После того, как в ночной темноте Кукша с Шульгой притащили пойманного человека в Печерьско, князь Оскольд поднял дружину и, едва забрезжил рассвет, послал конных на место, указанное Кукшей с Шульгой. Посланные обнаружили там один труп, один меч и много крови. Кровавый след тянулся в овраг, но у ручья обрывался. В погибшем же опознали Свербеева человека – это был полянин по имени Канюк.
– Добрый был муж, – говорит князь Оскольд, – хотя и совсем молодой, жаль, что он погиб. Значит, раненый, что уполз, его брат Лунь, они близнецы, всегда и везде ходили вместе.
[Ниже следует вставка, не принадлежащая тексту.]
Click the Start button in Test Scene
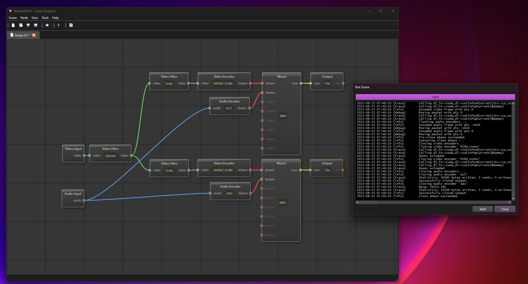The height and width of the screenshot is (284, 528). click(482, 209)
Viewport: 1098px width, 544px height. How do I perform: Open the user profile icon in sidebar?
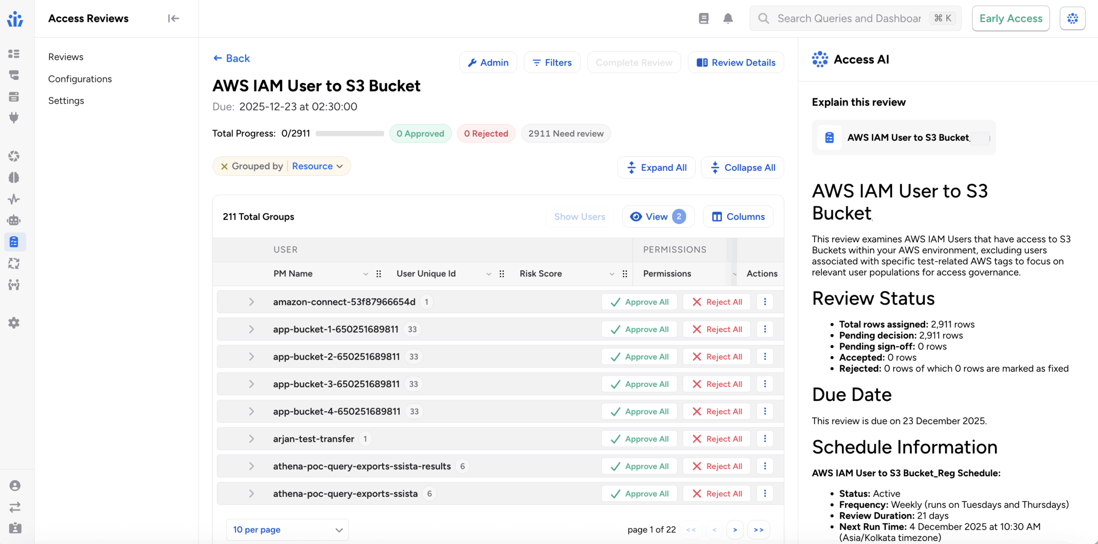point(15,486)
Стрепет отказывается назвать того, кто послал их на ночное убийство, хотя ему ясно, что ни для кого уже тут нет загадки, особенно после того, как привезли и опознали его мертвого товарища. Князь Оскольд добивается, чтобы молодой воин сам произнес имя «Свербей», но никакие угрозы не помогают, а уговаривать круче в присутствии епископа Михаила он не решается, единственное, что удастся вытянуть из молодого руса, это то, что им предстояло убить чужеземного старшего жреца, а Кукшу с Шульгой они трогать не собирались.
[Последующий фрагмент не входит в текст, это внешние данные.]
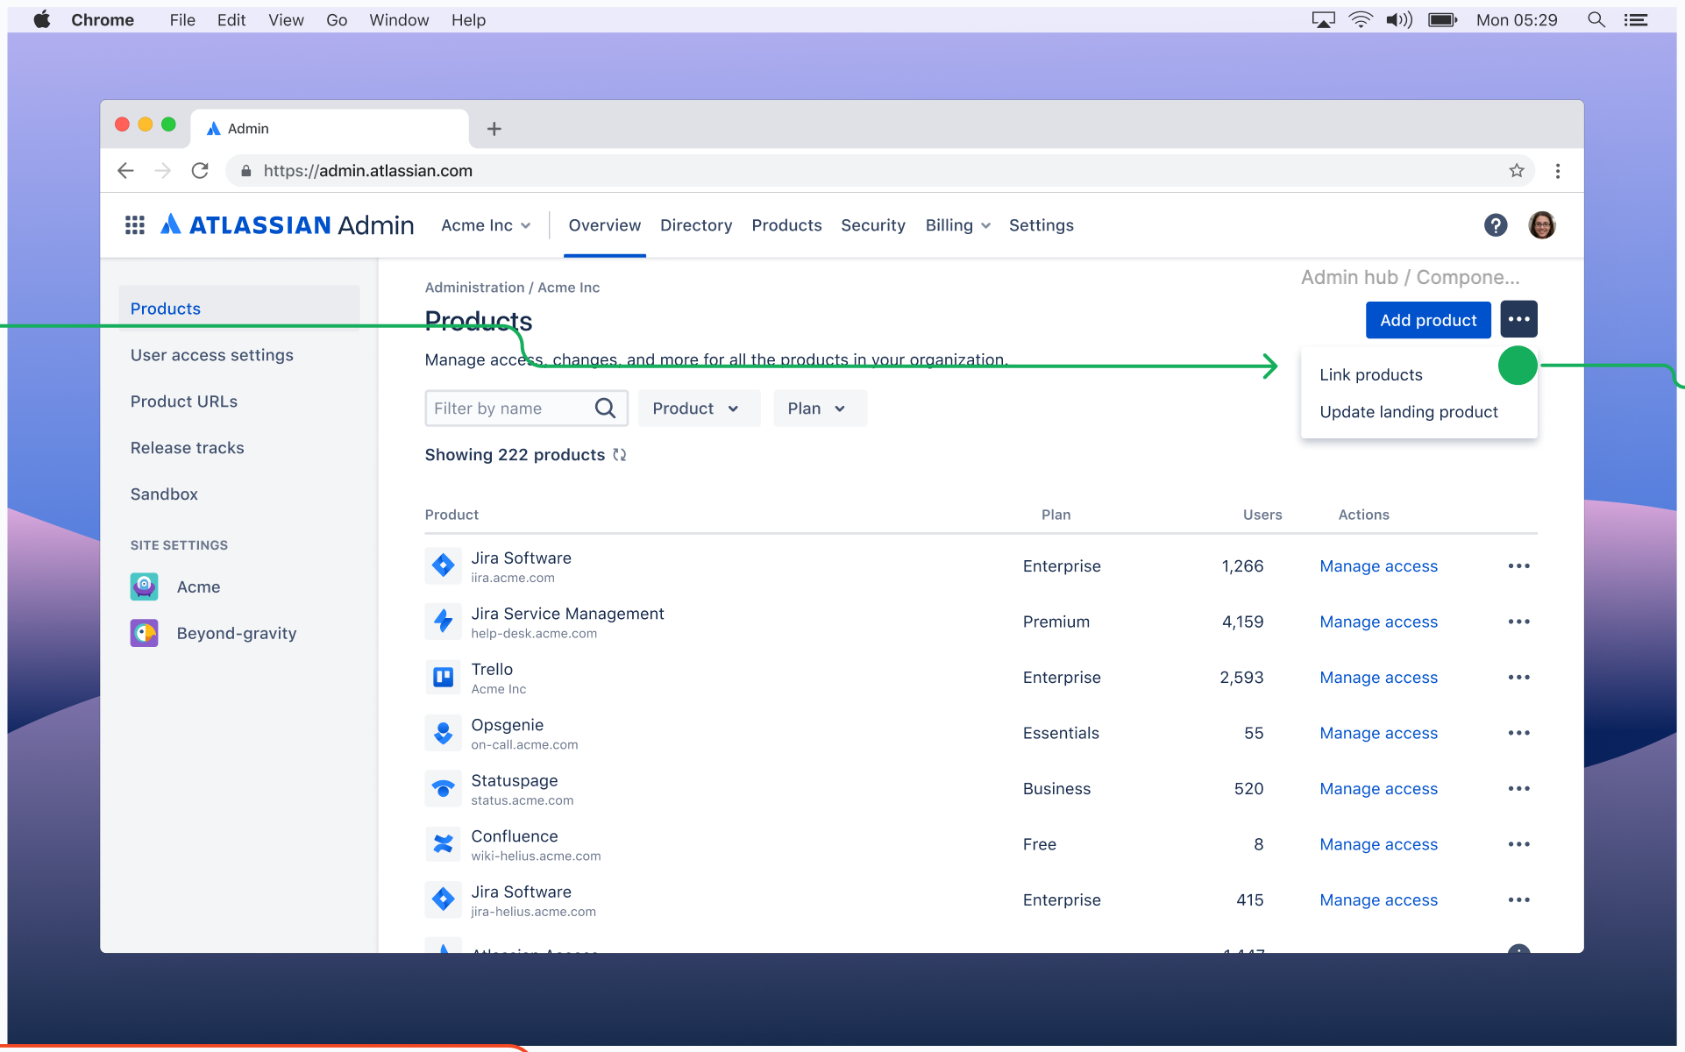Open Manage access for Trello
The width and height of the screenshot is (1685, 1052).
(x=1378, y=677)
Князь Оскольд что-то приказывает дружинникам по-варяжски, те подхватывают руса под руки и ведут его к выходу из гридницы. Епископ Михаил в тревоге бросается к Оскольду:
– Князь, какая участь ждет этого человека?
– Незавидная, владыко! – откровенно говорит Оскольд. – Сперва из него вытянут, кто его послал, а потом выведут за городские стены и убьют. Он будет валяться там, покуда не явятся его родичи и не заберут тело, чтобы похоронить.
– Останови своих людей! – взволнованно просит епископ Михаил. – Как я понял, и тебе и всем здесь ясно, что этих несчастных послал какой-то язычник Свербей. Именем Господа нашего заклинаю тебя: не мучай этого юношу и сохрани ему жизнь!